Even broaching the issue of loneliness can be difficult. Sandy O'Donnell, an elder advocacy director for Little Brothers — Friends of the Elderly, a Minneapolis nonprofit focused on relieving isolation, has seen older people break down in tears over simple questions such as, "How lonely have you felt over the past few days?" O'Donnell said that, in recent years, she has been to area funerals where not a single family member is present, and the only other people at the grave site are a county social worker and a minister.
"Our entire American culture revolves around this idea of privacy and respect for one's individual space," said Tetyana Shippee, a sociologist at the University of Minnesota who studies aging and social isolation. "People don't want to impose, and it's difficult to get beyond that."
Path toward isolation
Doyle attributes much of her current isolation to her upbringing. Her father was a heavy equipment operator, and the family would move every time he landed a new job. Doyle recalls attending 20 schools in 12 years as a child. Because of her family's itinerant lifestyle, Doyle became wary of forming deep relationships that would later be torn apart, she said.
Decades later, when her children were teenagers, Doyle was diagnosed with bipolar disorder, a mental illness marked by severe mood swings. Often unable to control her emotions, Doyle would occasionally lash out at her children, and behave in ways that embarrassed them in public, she said. Her youngest son and daughter stopped calling her — even on holidays.
"They have cellphones and very, very busy lives," Doyle said of her children, her voice quavering with emotion. "And to them, my mental illness is a source of major shame. They just slither around it, like it's poison ivy."
The holidays have always been a tough time for Doyle. Because of dissension among her children, the family no longer gets together for a holiday meal.
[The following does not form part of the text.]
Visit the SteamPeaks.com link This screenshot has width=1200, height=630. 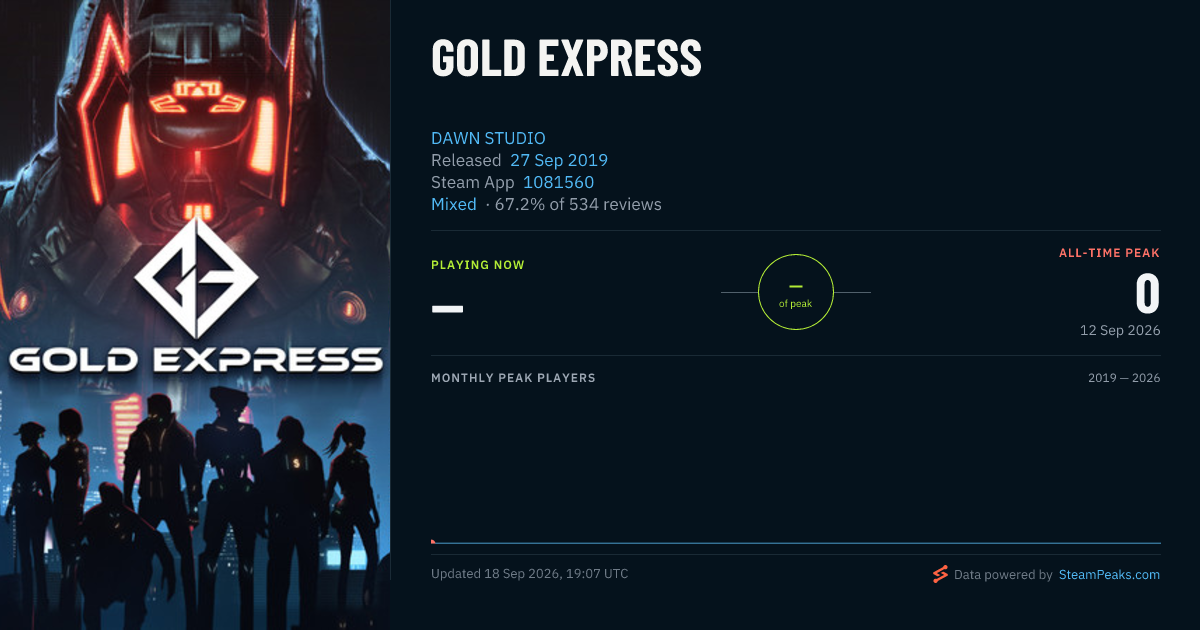click(1109, 574)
Each Christmas brings back memories of her years as a young parent in southwest Michigan, when she would take her children to their grandparents' for a turkey dinner with mincemeat pies. "Grandma always had the best pie crust in the county," she said. "But those are the good things that don't exist in my life anymore."
Her only real connection to the community is through the nonprofit Little Brothers — Friends of the Elderly. Eight years ago, she spotted the agency's phone number on a passing van and scribbled it down while traveling on Metro Mobility. Through the agency, she has since built a "phone tree" of about 18 other senior citizens who can reach out and call each other at times of loneliness. "Sometimes, it's just nice to hear another voice when you feel like you're the only person in the world who is lonely," she said.
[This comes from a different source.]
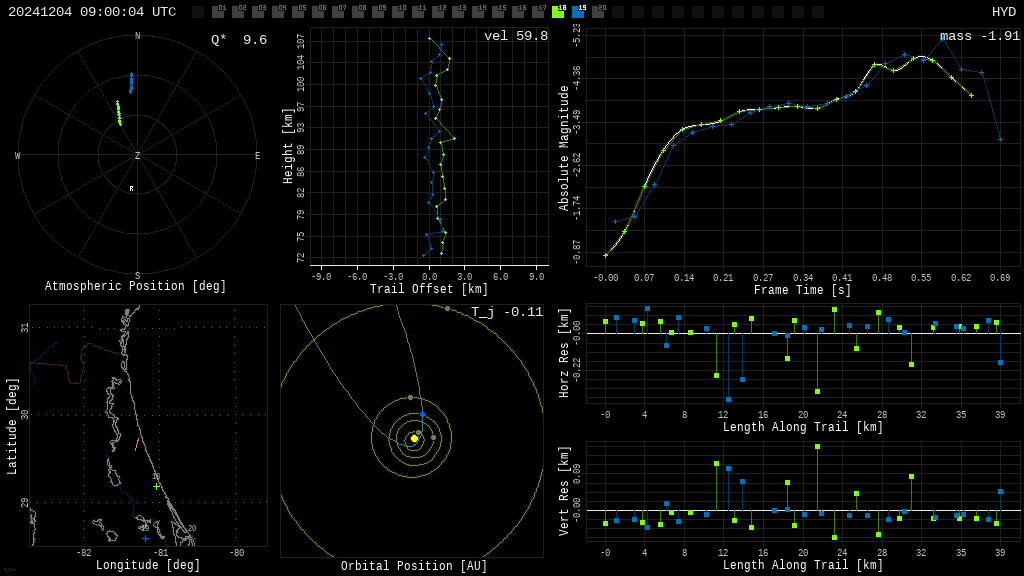Click the blue plus marker on map
The image size is (1024, 576).
[145, 539]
This holiday season, Doyle has hatched another plan for dealing with her loneliness. Late in the morning on Christmas Day, she plans to pull on her bright-blue reindeer slippers and maneuver her wheelchair through the wide corridors of the nursing home while shouting, in her husky voice, "Merry Christmas and Happy New Year!" to every person she sees.
"No one will be spared," she vowed, laughing. "Because everyone needs to know that someone cares."